The village of Rye was now rising upon its present site amid the forest on Peningo Neck; and here we describe it as it appeared a little less than two hundred years ago. The new town plot lay at the upper end of the Neck, along the eastern bank of Blind Brook. Our Milton Road - once perhaps an Indian path leading down from the old Westchester Path to the lower part of the Neck - was the village street, on either side of which the homelots of the settlers were laid out. The Field Fence was the northern boundary of the village.

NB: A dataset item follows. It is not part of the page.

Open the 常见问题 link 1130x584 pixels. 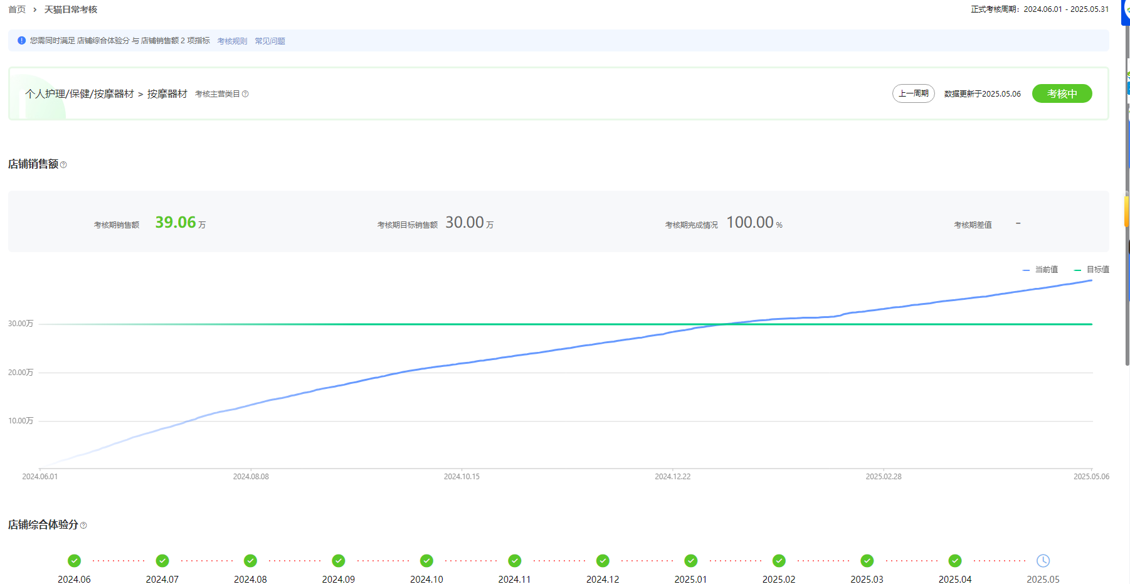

This enclosure began where Grace Church now begins, and stretched across the Neck from Blind Brook to the mill-pond, near the present residence of James H. Titus, Esq. Somewhere, probably, in the neighborhood of the old district school-house, north of the Episcopal Church, was the Field Gate, of which we find frequent mention.

The home-lots, which commenced here, were generally of two or three acres each. Some are represented as to size and position by the grounds of Messrs. Bell, Ennis, Budd, and others, near the Episcopal Church. They extended down the street as far as the road leading to the Beach. The lots on the west side ran across to Blind Brook; those on the east side reached back to the 'town field.'

The Town Field was the tract of land in the rear of the home-lots on the east side of the Milton Road. It comprised the whole space between Grace Church Street on the north and Milton[6] on the south. This area is now covered by the lands of Messrs. Greacen, Anderson, Downing, and others. Here was the common pasture ground of the early inhabitants, where the cattle, bearing their owners' respective marks, were permitted to run at large during part of the year. Some of the settlers, however, had their meadow lots within this tract; and in after years the whole of the Town Field was by degrees apportioned among the proprietors, till nothing remained of the 'commons.'

A part of the town plot was known in early times as 'The Plains.' This name belonged to the level grounds bordering on Blind Brook, at the upper end of the village, and extending from the present stone bridge to the neighborhood of the railway station. It is not unlikely that this tract may have been originally cleared and improved by the Indians, thus offering a favorable spot for the site of the new plantation. Such clearings, we know, were considered by the settlers of other towns as very desirable for the purpose; and they were wont to designate them by the same appellation.14  The home-lots on the Plains appear to have been held as the choicest part of the village grounds. They fronted on the street, or Milton Road, and ran back to the brook; the post-road, which now passes through the village, not having been opened as yet.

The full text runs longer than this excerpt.